WHAT TO DO
Set down every line of the data, unchanged and complete.

#### PROVIDED DATA ####

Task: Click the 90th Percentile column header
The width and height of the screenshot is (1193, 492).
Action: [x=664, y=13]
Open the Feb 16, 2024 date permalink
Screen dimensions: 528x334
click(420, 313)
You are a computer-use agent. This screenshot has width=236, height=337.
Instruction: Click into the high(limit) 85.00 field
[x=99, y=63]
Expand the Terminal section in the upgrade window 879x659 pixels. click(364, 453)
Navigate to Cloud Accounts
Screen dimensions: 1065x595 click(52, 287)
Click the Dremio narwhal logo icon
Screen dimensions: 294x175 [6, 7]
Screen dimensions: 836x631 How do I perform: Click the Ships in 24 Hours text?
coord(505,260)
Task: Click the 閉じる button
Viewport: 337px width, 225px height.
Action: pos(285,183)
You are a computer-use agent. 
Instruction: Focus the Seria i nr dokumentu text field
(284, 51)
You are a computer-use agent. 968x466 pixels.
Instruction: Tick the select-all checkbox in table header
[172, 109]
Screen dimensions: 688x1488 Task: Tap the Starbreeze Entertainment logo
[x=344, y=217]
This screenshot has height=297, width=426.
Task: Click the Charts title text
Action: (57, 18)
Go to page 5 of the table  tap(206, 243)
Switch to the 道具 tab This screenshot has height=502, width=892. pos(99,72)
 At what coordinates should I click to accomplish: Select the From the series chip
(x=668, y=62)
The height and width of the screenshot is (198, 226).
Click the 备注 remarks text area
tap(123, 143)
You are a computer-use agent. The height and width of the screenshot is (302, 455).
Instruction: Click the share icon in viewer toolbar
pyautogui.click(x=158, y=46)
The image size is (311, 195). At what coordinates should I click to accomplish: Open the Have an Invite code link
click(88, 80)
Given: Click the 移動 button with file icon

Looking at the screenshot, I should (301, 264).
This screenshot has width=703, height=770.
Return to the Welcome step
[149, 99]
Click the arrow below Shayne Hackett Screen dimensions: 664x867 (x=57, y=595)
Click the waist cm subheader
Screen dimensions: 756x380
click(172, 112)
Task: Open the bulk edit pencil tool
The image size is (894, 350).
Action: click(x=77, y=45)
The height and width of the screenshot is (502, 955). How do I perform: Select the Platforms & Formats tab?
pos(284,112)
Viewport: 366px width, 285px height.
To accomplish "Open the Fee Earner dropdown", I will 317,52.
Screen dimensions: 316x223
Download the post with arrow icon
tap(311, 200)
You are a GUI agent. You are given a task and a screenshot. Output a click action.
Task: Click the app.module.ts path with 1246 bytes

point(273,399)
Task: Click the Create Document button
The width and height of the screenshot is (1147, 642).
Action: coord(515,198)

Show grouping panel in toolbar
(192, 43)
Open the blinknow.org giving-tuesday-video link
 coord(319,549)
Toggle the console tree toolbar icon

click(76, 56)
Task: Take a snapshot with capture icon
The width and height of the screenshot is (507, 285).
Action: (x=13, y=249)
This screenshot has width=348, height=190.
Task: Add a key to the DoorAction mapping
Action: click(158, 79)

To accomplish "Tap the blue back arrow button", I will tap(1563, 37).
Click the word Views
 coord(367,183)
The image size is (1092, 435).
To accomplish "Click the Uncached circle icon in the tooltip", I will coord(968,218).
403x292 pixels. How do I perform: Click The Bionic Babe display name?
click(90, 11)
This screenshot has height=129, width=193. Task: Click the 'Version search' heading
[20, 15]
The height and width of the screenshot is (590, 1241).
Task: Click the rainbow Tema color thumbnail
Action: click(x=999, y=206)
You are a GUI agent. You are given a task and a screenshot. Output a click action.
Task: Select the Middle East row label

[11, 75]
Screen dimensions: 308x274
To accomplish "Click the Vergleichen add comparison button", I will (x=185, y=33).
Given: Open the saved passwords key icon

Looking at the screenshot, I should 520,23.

####

TASK ANSWER
Task: Click the 90th Percentile column header
The width and height of the screenshot is (1193, 492).
Action: [x=664, y=13]
Open the Feb 16, 2024 date permalink
Screen dimensions: 528x334
click(420, 313)
You are a computer-use agent. This screenshot has width=236, height=337.
Instruction: Click into the high(limit) 85.00 field
[x=99, y=63]
Expand the Terminal section in the upgrade window 879x659 pixels. click(364, 453)
Navigate to Cloud Accounts
Screen dimensions: 1065x595 click(52, 287)
Click the Dremio narwhal logo icon
Screen dimensions: 294x175 [6, 7]
Screen dimensions: 836x631 How do I perform: Click the Ships in 24 Hours text?
coord(505,260)
Task: Click the 閉じる button
Viewport: 337px width, 225px height.
Action: pos(285,183)
You are a computer-use agent. 
Instruction: Focus the Seria i nr dokumentu text field
(284, 51)
You are a computer-use agent. 968x466 pixels.
Instruction: Tick the select-all checkbox in table header
[172, 109]
Screen dimensions: 688x1488 Task: Tap the Starbreeze Entertainment logo
[x=344, y=217]
This screenshot has height=297, width=426.
Task: Click the Charts title text
Action: (57, 18)
Go to page 5 of the table  tap(206, 243)
Switch to the 道具 tab This screenshot has height=502, width=892. pos(99,72)
 At what coordinates should I click to accomplish: Select the From the series chip
(x=668, y=62)
The height and width of the screenshot is (198, 226).
Click the 备注 remarks text area
tap(123, 143)
You are a computer-use agent. The height and width of the screenshot is (302, 455).
Instruction: Click the share icon in viewer toolbar
pyautogui.click(x=158, y=46)
The image size is (311, 195). At what coordinates should I click to accomplish: Open the Have an Invite code link
click(88, 80)
Given: Click the 移動 button with file icon

Looking at the screenshot, I should (301, 264).
This screenshot has width=703, height=770.
Return to the Welcome step
[149, 99]
Click the arrow below Shayne Hackett Screen dimensions: 664x867 (x=57, y=595)
Click the waist cm subheader
Screen dimensions: 756x380
click(172, 112)
Task: Open the bulk edit pencil tool
The image size is (894, 350).
Action: click(x=77, y=45)
The height and width of the screenshot is (502, 955). How do I perform: Select the Platforms & Formats tab?
pos(284,112)
Viewport: 366px width, 285px height.
To accomplish "Open the Fee Earner dropdown", I will 317,52.
Screen dimensions: 316x223
Download the post with arrow icon
tap(311, 200)
You are a GUI agent. You are given a task and a screenshot. Output a click action.
Task: Click the app.module.ts path with 1246 bytes

point(273,399)
Task: Click the Create Document button
The width and height of the screenshot is (1147, 642).
Action: coord(515,198)

Show grouping panel in toolbar
(192, 43)
Open the blinknow.org giving-tuesday-video link
 coord(319,549)
Toggle the console tree toolbar icon

click(76, 56)
Task: Take a snapshot with capture icon
The width and height of the screenshot is (507, 285).
Action: (x=13, y=249)
This screenshot has width=348, height=190.
Task: Add a key to the DoorAction mapping
Action: click(158, 79)

To accomplish "Tap the blue back arrow button", I will tap(1563, 37).
Click the word Views
 coord(367,183)
The image size is (1092, 435).
To accomplish "Click the Uncached circle icon in the tooltip", I will coord(968,218).
403x292 pixels. How do I perform: Click The Bionic Babe display name?
click(90, 11)
This screenshot has height=129, width=193. Task: Click the 'Version search' heading
[20, 15]
The height and width of the screenshot is (590, 1241).
Task: Click the rainbow Tema color thumbnail
Action: click(x=999, y=206)
You are a GUI agent. You are given a task and a screenshot. Output a click action.
Task: Select the Middle East row label

[11, 75]
Screen dimensions: 308x274
To accomplish "Click the Vergleichen add comparison button", I will (x=185, y=33).
Given: Open the saved passwords key icon

Looking at the screenshot, I should 520,23.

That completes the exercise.